DATASET EXCERPTS ▸
____________________

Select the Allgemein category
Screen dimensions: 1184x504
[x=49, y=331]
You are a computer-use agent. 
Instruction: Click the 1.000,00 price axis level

____________________

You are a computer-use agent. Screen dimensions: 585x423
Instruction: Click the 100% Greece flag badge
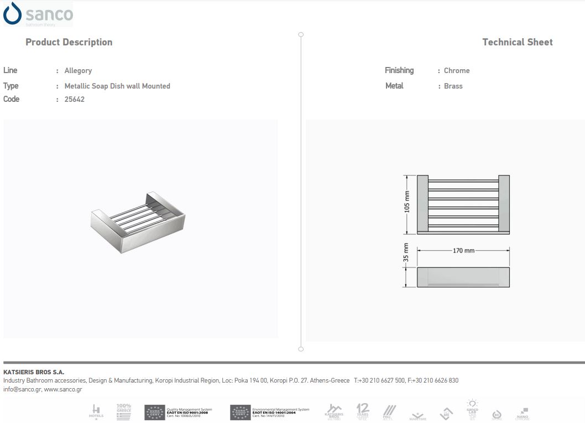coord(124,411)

____________________

TASK REQUIREMENTS ▸ State the number of lines in the records that include the string "computer", without any other words.

ANSWER TO THE EXERCISE ▸ 2